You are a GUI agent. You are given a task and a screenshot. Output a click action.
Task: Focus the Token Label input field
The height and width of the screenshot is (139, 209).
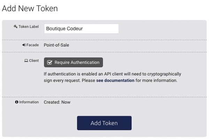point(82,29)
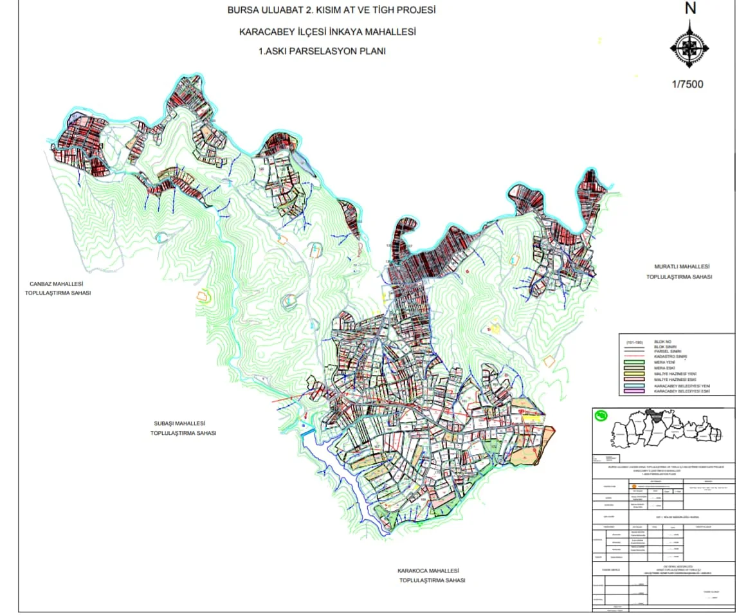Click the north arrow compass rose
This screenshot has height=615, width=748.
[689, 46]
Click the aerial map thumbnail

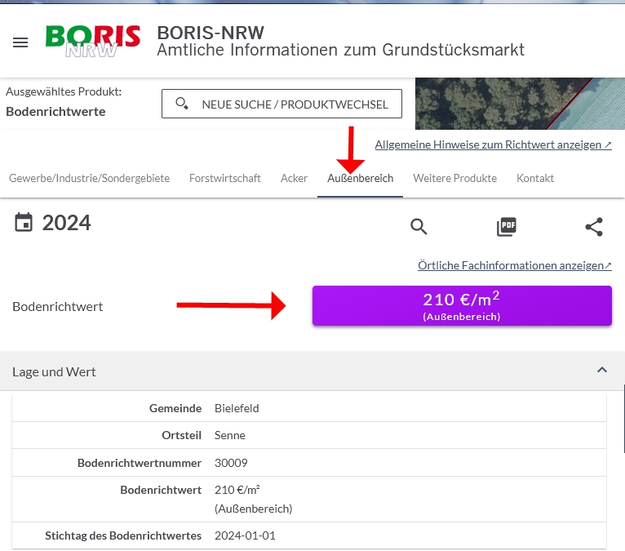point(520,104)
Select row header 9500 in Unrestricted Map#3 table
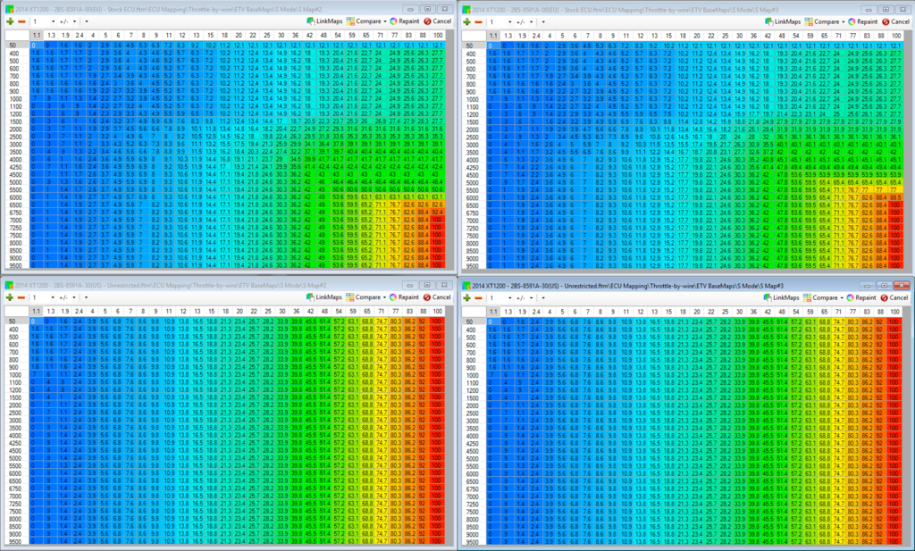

# # # # # # #

§ PROBLEM TO WORK ON: Which lines run from the one holding "The height and" through the end of the records? Reproduce them word for word, both ends included, with no pictures.

§ ANSWER SPACE:
The height and width of the screenshot is (139, 209).
point(82,29)
Click the north arrow compass rose
This screenshot has height=615, width=748.
[689, 46]
Click the aerial map thumbnail

point(520,104)
Select row header 9500 in Unrestricted Map#3 table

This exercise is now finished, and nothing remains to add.